This is the medicine I take once a week to combat rheumatoid arthritis. Actually it, plus six little pink pills, methotrexate, keep at bay the aching shoulders, swollen joints, and other random pain that baffled me for months before I got this help. I've taken the medicine every Tuesday now for, I guess, a couple of years.
The Enbrel is an injection I give myself. I wasn't sure how I'd feel about that, but the other alternative was an infusion at the doctor's office, and I thought this had to be easier. It is. The SureClick Autoinjector is about the size of a bulky pen. The patient removes the white guard (at the right), presses that end firmly into his upper thigh, and pushes the blue button. It clicks once, and you watch it till that window in the center turns from clear to purple. The device clicks again when all the medicine has been delivered.
The injectors come four to one of these boxes, three boxes at a time. That much medicine is shockingly expensive, but the insurance pays some, and Pfizer pays all but $10 per four weeks of the rest. What a blessing!
At first, the diagnosis made me feel very old, but then I learned that first diagnosis often comes to people 10 or 20 years younger than I. And although I'm taking two meds because one wasn't enough to cure the symptoms, I met a lady who takes three. The goal is to catch it early before there is permanent joint damage, and thankfully, we have caught it that early in my case.

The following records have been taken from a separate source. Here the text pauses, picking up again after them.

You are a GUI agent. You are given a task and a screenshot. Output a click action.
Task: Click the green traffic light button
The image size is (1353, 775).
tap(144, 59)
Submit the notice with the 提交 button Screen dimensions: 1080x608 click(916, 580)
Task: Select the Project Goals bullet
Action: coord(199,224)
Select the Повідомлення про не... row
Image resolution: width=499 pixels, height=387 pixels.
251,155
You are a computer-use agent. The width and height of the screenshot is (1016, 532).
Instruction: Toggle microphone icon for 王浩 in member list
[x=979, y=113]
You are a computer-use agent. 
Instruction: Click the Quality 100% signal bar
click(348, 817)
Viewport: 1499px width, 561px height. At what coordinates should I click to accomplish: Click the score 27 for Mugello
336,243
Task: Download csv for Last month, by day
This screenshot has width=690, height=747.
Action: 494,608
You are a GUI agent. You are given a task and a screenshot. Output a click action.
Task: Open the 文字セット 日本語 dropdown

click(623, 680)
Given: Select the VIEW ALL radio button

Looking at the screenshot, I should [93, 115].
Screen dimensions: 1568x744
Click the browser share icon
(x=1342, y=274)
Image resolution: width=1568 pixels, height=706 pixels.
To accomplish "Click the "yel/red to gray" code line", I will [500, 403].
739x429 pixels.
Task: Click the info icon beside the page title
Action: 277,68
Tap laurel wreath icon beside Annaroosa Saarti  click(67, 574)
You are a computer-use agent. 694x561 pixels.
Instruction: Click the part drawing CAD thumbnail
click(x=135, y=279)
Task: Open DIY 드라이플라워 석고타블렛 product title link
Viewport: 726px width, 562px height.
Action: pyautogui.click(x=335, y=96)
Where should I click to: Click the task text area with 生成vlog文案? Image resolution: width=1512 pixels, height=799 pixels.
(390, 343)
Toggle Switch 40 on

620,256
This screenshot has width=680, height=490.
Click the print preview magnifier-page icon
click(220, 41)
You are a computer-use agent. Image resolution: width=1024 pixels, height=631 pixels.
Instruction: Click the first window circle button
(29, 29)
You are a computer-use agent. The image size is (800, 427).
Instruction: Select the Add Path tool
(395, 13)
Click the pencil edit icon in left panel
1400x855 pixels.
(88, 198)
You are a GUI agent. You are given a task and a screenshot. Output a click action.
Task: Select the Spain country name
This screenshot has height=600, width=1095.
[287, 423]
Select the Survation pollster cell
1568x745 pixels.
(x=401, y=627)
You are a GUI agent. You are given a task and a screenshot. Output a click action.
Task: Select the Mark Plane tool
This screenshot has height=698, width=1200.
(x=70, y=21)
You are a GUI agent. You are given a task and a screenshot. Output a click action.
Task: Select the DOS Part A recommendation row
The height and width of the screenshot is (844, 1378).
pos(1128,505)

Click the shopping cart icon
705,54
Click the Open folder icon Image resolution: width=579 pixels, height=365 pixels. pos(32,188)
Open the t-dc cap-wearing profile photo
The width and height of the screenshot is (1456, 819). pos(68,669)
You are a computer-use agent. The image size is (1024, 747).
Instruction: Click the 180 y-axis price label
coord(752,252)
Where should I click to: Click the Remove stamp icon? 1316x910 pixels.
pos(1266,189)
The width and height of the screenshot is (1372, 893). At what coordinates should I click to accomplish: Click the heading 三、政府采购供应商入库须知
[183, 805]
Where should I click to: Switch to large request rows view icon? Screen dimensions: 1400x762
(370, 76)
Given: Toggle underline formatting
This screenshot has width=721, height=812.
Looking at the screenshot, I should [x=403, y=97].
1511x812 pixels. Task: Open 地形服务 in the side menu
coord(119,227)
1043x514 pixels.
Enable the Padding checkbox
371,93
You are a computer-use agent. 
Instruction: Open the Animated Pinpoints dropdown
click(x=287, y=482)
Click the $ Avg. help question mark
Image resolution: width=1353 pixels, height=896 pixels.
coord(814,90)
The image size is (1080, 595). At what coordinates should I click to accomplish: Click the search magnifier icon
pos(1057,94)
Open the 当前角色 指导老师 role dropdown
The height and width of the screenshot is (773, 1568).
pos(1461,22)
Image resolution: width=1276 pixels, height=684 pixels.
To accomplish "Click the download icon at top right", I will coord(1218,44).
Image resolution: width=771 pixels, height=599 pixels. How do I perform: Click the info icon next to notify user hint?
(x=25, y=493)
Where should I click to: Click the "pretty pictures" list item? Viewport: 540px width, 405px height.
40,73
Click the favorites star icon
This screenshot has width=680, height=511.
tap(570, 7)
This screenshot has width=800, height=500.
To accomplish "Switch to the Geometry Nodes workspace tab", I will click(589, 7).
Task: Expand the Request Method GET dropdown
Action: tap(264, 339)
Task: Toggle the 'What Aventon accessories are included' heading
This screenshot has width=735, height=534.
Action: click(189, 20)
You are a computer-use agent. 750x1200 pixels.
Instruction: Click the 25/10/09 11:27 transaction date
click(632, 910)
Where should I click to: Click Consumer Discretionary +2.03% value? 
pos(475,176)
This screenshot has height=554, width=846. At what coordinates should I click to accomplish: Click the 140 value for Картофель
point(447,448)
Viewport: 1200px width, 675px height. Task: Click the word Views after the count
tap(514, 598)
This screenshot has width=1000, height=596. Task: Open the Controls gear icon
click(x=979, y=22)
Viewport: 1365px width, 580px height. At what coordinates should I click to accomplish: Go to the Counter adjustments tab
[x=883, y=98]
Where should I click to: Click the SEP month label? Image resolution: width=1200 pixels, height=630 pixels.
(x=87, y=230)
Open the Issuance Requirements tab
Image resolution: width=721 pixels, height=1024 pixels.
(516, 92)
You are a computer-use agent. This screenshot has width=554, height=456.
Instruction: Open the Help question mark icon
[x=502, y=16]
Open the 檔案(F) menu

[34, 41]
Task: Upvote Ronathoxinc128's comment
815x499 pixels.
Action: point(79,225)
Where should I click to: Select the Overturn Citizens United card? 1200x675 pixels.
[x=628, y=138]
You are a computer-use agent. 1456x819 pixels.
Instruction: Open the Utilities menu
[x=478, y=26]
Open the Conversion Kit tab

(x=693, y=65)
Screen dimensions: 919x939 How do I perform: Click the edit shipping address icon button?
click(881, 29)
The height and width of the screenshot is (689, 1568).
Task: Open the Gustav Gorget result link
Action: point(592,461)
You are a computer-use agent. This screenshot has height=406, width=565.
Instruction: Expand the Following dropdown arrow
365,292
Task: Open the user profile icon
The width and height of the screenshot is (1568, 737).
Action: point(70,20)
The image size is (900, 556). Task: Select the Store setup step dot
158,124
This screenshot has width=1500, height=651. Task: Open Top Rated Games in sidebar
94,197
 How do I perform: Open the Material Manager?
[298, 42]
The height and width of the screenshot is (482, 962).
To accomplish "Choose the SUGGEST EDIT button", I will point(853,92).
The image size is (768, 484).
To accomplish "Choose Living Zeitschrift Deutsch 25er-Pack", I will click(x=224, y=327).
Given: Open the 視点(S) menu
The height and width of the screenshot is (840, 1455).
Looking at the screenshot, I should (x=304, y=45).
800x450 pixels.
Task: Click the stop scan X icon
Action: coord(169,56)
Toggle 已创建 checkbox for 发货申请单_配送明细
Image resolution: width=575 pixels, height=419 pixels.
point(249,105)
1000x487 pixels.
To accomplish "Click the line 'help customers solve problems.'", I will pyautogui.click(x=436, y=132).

I haven't made myself an expert on the disease. I don't know if it's been around for centuries, or if there is some poison in our air or water or food that has brought it to us in the industrial age and culture. But I do think about people in Bible times and before. If they had rheumatoid arthritis, they may have just suffered with it. (I know there are some foods that help, so maybe they knew much more than I about that.) I wonder if the aged John the Baptist stayed awake at night because he couldn't arrange his limbs in any way to get comfortable in the bed. I wonder if Solomon's description of aging in Ecclesiastes included this experience with rheumatoid arthritis.
Maybe not. But I'm very grateful for doctors and researchers who have found this way to help people like me. (And I try not to remember all the warnings I've skimmed in the small print filling a leaflet that comes with every box.)